I probably erred in putting too much detail about gravito-magnetism [the non-linear field that I find so important] because it has little to do with most of the other ideas in the essay. [
Actually, it does have to do with the energy of moving systems, but I do not explain how in this essay, as that is another essay in itself.]
If I understand your question about "
E generating
B generating
E…" as a self-induced "ether", then a comment I made on my page Feb 18, @21:02 is relevant. I'll copy the relevant part here:
"Even as an assistant professor of physics, I once taught that the
E and
B fields of electromagnetic waves were 'out-of-phase' and their sum, ~(sin^2 + cos^2) preserved energy across the vast reaches of space. When I noted the "in-phase" diagrams in my textbooks, I thought them mistaken, but quickly convinced myself that the Maxwell solutions do yield
E and
B in-phase with each other.
This means that (E^2 + B^2) energy is
max at one point in the waveform and
zero at another. Thus as the waveform passes through a point, the energy of the point pulses from max to zero, and this repeats every cycle.
The equations(1) in my essay provide exactly the mass-energy density compensation needed for conservation of energy at every point the photon passes through. This only works when the non-linearity of the field is taken into account, and is "non-intuitive". I hope to solve and graph the solution, but it ain't gonna happen in this comment."
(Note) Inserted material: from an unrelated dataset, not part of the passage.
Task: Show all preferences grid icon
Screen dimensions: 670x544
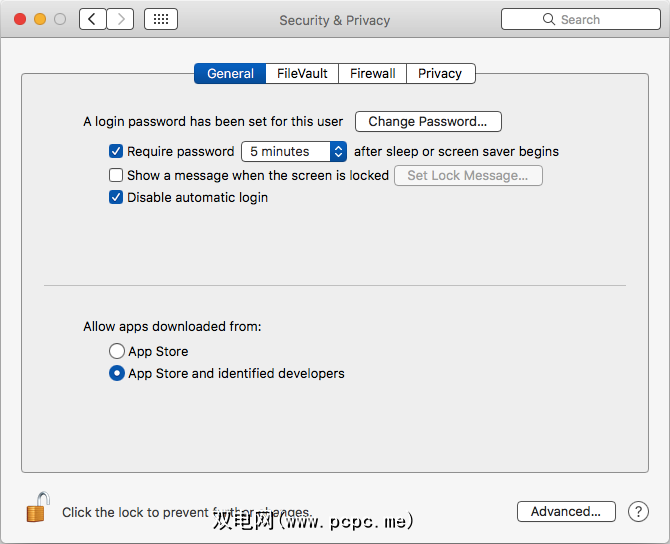Action: click(161, 19)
Bill, I hope this is what you meant by "
E generating
B generating
E…" . If so, then the answer is no, they're both generated in phase with each other. I used to think that God missed a good bet, but now I believe the answer lies in the full use of equations(1), making use of the non-linearity. If you meant that they interact 'in-phase' to self-generate, it's difficult to see what starts and stops the process, then repeats.
I too find search for inconsistencies healthy, and I agree that some of the hastily drawn conclusions about orthodox QM might not withstand such bright light. I left a comment on Cristi Stoica's essay and copied it to my own page [Feb. 20, 2018 @ 00:56 GMT] pointing out certain aspects of this issue.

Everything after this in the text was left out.